Het was zeven uur. Ik nam mijn jas en bracht snel wat mascara aan. In gedachten probeerde ik me voor te stellen hoe de avond zou verlopen. Na afloop van het optreden zouden we ongetwijfeld iets gaan drinken. Tegenover De Studio bevond zich Den Boer van Tienen, het stamcafé van Bruno, gelegen aan het Mechelseplein, in het hart van de stad. Ik zag mezelf er na een vermoedelijk feestelijke avond met het uitgelaten gezelschap binnenstappen, want waar anders zou je na een optreden in De Studio naartoe gaan?

Aan de tafel waar ik Bruno vorig jaar in juni voor het laatst had gezien, zou vanavond natuurlijk een onbekende persoon zitten, of nog erger, niemand. Onze laatste ontmoeting op het Mechelseplein was me lang bijgebleven. Ik had hem uitbundig begroet en zag dat hij om de een of andere reden rood aan liep. Dat had ik de voorbije dertig jaar nog nooit gezien, Bruno die rood werd in zijn gezicht.

Toen Marti en ik hem enkele maanden later in het ziekenhuis bezochten, werd het mij duidelijk: hij moet het toen al geweten hebben dat aan onze dagen op het plein van de wereld een einde was gekomen. Ogenschijnlijk, want telkens wanneer ik langs het plein fiets, zie ik Bruno daar zitten, La fin des certitudes van Ilya Prigogine bij de hand, de rook van zijn sigaret uitblazend, een koffie of een pintje, naargelang het tijdstip van de dag, filosoferend met een van zijn duizenden vrienden, elegant flirtend met het leven. De altijd nieuwsgierige en ondeugende blik op een ongekende, nog te schilderen verte gericht, het Warholwit haar. Zijn Cheshire Cat-glimlach zweeft me nu via een ander kanaal tegemoet.
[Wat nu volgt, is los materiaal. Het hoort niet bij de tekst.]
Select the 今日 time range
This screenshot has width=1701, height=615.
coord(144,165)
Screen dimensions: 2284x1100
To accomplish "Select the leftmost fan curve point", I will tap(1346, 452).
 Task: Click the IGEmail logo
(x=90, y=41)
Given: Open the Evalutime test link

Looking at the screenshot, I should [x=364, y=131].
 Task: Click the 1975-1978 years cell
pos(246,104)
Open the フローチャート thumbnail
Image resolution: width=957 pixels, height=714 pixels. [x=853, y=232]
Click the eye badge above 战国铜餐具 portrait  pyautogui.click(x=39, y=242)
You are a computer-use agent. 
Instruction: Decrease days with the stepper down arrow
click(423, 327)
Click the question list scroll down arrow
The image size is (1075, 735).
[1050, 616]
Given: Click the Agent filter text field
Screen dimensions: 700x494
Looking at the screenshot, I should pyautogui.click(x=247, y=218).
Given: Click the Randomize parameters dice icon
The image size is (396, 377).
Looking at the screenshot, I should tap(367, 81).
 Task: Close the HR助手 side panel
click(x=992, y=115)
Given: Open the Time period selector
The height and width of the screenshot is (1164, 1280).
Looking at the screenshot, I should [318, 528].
Al die beelden gingen door mijn hoofd en terwijl ik verder in gedachten verzonk, besefte ik dat ik nergens kon gaan zitten, omdat er gewoonweg niet genoeg stoelen waren voor al het gemis dat ik die avond voelde. Uiteindelijk zou ik bij het verlaten van De Studio tegen het gezelschap moeten zeggen dat ik weg moest om een trein te halen. Ze zouden het terecht niet begrijpen want waar zou ik om middernacht nog heen gaan. Ik zocht mijn glazen muiltjes en bedacht dat je soms alleen nog het sprookje moet zien te redden, als de werkelijkheid verloren is gegaan. Tranen sprongen in mijn ogen, mijn mascara liep uit en ik keerde — nog niet eens vertrokken — met Bruno terug naar huis.

(Voor Bruno Sluydts, kunstschilder, 1956-2022)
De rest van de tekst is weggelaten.